At the end of the first follow‐up period the intervention group showed less fatigue than the sham intervention group (MD ‐9.65, 95% CI ‐22.04 to 2.73; N = 24; Analysis 3.1).

We downgraded the quality of evidence to very low (‐3): twice for imprecision and once for study limitations. The trial was very small and 95% CI included appreciable benefit and little or no effect. The nature of the intervention meant that the trainer was aware of the intervention group. See summary of findings Table 3.

Secondary outcomes
Sleepiness

The range of possible ESS scores is from 0 to 24. Higher scores indicate more sleepiness.

We found no clear differences between groups in mean scores on the ESS questionnaire at the end of the first follow‐up period (MD 0.31, 95% CI ‐3.48 to 4.10; N = 24; Analysis 3.1).

Depression

The range of possible Hamilton Depression Rating Scale (HDRS, or Ham‐D) scores, which was used to measure depression, is from 0 to 63. Higher scores indicate greater severity of depression.

Depression was lower in the respiratory exercise group than the usual care group at the end of the first follow‐up period (MD 1.77, 95% CI 0.02 to 3.52; N = 24; Analysis 3.1).

Quality of life

Quality of life was assessed using the EuroQol ‐ 5 dimension instrument (EQ‐5D), with a range in scores from 1 to 25. Higher scores indicate lower health‐related quality of life.
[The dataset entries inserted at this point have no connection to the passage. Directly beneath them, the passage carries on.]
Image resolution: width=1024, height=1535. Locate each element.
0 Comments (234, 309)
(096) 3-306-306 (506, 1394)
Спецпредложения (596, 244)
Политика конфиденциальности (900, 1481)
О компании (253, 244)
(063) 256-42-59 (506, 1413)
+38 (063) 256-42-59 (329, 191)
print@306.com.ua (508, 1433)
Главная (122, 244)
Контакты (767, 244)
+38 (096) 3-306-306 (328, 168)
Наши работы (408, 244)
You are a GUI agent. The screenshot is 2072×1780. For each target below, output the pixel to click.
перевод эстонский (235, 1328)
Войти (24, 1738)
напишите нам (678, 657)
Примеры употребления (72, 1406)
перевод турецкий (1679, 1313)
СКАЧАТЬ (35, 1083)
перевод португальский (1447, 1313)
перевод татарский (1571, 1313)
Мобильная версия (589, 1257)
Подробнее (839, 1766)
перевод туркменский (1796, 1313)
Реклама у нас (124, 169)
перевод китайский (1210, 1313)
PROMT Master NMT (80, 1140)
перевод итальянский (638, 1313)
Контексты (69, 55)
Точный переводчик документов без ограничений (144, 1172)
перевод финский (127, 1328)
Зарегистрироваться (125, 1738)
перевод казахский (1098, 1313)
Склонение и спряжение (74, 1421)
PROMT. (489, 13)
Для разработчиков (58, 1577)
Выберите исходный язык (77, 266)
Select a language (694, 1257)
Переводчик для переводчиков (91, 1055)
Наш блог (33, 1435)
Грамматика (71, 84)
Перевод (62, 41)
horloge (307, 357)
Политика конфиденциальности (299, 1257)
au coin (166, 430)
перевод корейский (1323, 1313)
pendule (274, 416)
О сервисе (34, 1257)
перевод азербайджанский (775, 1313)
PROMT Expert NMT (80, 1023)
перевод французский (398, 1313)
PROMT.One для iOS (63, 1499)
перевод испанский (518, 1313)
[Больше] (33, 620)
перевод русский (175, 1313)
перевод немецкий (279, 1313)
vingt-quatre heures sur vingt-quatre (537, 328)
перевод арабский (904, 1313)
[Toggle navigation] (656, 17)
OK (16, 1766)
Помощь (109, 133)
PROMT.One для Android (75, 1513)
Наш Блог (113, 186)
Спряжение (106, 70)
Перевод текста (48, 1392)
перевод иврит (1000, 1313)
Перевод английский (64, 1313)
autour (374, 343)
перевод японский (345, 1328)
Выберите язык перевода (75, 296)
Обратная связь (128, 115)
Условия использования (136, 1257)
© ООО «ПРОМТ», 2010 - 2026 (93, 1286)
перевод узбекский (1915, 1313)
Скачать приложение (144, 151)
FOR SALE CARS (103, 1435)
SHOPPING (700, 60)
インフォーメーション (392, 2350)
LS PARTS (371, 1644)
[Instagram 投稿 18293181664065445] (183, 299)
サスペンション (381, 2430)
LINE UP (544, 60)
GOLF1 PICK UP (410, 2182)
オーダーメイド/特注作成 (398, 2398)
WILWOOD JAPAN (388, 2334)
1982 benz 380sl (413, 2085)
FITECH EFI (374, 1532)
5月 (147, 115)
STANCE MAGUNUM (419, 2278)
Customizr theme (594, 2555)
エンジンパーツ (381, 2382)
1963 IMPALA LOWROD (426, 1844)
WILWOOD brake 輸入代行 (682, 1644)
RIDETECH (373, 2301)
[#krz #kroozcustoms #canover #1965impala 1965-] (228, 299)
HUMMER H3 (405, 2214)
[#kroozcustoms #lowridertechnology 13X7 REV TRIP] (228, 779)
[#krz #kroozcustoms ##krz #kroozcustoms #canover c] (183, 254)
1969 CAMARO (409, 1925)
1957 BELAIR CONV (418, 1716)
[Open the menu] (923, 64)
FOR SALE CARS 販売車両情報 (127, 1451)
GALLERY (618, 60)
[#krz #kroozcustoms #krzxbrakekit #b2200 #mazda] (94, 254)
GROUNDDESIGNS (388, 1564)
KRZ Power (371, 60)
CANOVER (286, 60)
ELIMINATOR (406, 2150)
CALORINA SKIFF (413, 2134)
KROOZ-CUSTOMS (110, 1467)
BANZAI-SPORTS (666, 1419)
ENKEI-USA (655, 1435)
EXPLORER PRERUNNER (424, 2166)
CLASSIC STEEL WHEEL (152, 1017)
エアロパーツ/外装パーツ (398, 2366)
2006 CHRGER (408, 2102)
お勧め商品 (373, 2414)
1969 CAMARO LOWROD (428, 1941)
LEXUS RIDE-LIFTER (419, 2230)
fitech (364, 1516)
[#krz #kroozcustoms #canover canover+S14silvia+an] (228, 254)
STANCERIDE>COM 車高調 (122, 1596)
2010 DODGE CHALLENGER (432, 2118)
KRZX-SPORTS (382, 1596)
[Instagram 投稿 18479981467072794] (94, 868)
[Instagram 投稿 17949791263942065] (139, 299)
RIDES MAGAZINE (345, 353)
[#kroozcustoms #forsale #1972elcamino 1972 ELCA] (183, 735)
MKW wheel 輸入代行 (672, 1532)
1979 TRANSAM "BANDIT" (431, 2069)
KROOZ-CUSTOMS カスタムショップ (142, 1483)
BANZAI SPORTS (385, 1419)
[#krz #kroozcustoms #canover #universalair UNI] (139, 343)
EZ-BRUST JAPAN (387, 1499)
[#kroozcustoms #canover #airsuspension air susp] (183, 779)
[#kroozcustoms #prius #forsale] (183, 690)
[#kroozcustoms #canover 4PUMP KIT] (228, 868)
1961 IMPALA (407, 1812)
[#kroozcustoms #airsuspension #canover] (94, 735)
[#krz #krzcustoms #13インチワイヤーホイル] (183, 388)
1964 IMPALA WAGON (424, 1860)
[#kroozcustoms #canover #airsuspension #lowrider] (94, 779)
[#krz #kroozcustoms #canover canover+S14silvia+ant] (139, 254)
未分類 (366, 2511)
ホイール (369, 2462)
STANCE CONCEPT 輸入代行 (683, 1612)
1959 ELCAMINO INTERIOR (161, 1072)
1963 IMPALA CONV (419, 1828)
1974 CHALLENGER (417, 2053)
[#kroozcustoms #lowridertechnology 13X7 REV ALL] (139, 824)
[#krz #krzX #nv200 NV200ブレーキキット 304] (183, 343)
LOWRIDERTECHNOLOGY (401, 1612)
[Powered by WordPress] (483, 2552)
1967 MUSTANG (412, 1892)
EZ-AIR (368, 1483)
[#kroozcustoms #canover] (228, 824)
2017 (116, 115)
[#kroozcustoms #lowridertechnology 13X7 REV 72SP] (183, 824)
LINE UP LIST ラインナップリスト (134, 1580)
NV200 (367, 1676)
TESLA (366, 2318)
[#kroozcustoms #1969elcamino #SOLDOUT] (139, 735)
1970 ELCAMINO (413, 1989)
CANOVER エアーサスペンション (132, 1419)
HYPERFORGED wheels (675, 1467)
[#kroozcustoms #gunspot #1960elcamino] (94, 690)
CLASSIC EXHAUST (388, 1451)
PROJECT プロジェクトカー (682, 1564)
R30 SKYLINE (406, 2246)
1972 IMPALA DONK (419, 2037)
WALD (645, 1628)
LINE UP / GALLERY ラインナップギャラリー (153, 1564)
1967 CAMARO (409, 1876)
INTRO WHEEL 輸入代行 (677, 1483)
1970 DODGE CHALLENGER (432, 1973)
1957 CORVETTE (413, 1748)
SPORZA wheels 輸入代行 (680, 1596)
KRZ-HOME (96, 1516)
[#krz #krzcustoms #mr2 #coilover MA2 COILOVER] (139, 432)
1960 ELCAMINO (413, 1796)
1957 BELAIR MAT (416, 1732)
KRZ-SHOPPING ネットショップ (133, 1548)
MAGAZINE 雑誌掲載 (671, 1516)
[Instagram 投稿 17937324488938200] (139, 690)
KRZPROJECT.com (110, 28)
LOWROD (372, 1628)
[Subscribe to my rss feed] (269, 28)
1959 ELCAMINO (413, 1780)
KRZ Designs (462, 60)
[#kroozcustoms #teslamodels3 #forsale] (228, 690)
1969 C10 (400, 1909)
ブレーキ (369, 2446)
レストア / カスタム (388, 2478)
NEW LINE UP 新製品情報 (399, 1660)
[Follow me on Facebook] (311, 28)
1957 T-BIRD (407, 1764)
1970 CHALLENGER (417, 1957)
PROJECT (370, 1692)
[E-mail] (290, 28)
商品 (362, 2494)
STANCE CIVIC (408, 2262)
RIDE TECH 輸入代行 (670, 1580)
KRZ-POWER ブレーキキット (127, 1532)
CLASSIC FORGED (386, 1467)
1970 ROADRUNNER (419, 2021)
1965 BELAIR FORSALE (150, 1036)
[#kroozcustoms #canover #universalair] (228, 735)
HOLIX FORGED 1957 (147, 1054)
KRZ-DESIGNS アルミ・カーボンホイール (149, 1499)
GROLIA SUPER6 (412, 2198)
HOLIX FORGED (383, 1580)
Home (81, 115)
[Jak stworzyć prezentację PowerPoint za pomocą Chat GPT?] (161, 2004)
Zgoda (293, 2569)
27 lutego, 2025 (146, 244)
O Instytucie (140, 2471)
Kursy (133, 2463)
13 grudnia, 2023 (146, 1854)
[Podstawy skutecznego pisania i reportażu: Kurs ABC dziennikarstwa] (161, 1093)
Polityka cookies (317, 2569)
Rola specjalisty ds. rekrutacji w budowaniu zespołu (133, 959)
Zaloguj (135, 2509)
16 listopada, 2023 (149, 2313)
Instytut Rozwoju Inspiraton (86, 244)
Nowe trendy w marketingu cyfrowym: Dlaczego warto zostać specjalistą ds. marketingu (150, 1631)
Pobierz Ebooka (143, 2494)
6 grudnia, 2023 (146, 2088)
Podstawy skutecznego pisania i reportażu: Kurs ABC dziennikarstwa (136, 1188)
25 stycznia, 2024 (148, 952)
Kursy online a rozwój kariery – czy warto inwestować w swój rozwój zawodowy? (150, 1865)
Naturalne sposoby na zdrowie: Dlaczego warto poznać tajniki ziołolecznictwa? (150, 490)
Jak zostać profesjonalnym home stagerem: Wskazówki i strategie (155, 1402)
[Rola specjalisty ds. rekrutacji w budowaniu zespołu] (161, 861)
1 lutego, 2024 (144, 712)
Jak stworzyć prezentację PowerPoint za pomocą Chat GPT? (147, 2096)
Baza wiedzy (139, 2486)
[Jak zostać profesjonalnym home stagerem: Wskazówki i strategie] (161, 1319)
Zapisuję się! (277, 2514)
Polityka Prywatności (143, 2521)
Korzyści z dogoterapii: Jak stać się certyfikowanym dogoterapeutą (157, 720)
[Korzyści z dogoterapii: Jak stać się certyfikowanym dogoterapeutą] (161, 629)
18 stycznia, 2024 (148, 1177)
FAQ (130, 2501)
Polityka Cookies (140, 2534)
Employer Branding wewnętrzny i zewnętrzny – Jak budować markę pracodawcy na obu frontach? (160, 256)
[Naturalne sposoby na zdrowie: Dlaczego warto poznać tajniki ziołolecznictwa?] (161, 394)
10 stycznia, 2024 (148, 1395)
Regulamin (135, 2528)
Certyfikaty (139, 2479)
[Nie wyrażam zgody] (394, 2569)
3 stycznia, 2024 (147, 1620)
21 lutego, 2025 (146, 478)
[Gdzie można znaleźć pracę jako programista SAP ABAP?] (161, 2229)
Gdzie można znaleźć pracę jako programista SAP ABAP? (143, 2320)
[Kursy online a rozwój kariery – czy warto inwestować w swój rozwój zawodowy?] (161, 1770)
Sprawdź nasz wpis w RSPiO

There was no significant difference in quality of life at the end of the first follow‐up period between the resistance exercise and the usual care groups (MD 0.77, 95% CI ‐17.10 to 18.63; N = 24; Analysis 3.1).

Functional status

Functional status was assessed with the ALSFRS, administered by a blinded evaluator. There was no difference between groups in mean scores for the overall scale at the end of the first follow‐up (MD 0.85, 95% CI ‐2.16 to 3.85; N = 24), the ALSFRS‐b bulbar subscale (MD ‐0.39, 95% CI ‐1.38 to 0.61; N = 24), or the respiratory subscale (MD 0.08, 95% CI ‐0.25 to 0.41; N = 24; Analysis 3.1).

Adverse effects

There were no adverse effects reported.

We downgraded the quality of evidence for this outcome to very low (‐3): twice for imprecision and once for study limitations. The trial was very small. The nature of the intervention meant that the trainer was aware of the intervention group. See summary of findings Table 3.

Repetitive transcranial magnetic stimulation (rTMS) versus sham intervention

Zanette 2008 randomised 10 participants to receive rTMS (N = 5) or the sham intervention (N = 5).

Primary outcome
Level of fatigue at the end of the follow‐up period

Fatigue was measured using the FSS, and assessed using two‐way repeated measures analysis of variance (ANOVA; the within‐subjects factor was time and the between‐subjects factor was treatment arm). The paper reported a significant effect from rTMS for fatigue at the end of the two‐week follow‐up period (F[2,16] = 4.0; P = 0.04; Analysis 4.1). The effect was non‐significant following post hoc Bonferroni adjustments (data not reported). The paper did not provide mean scores, SDs, or CIs.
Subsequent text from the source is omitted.